(Collected data entries)
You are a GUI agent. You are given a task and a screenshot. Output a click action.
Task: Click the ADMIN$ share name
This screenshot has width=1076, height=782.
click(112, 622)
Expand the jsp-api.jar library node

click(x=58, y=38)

Aim of the task: Once you have read the records, write every one of them out again exactly.

Result for this exercise:
You are a GUI agent. You are given a task and a screenshot. Output a click action.
Task: Click the ADMIN$ share name
This screenshot has width=1076, height=782.
click(112, 622)
Expand the jsp-api.jar library node

click(x=58, y=38)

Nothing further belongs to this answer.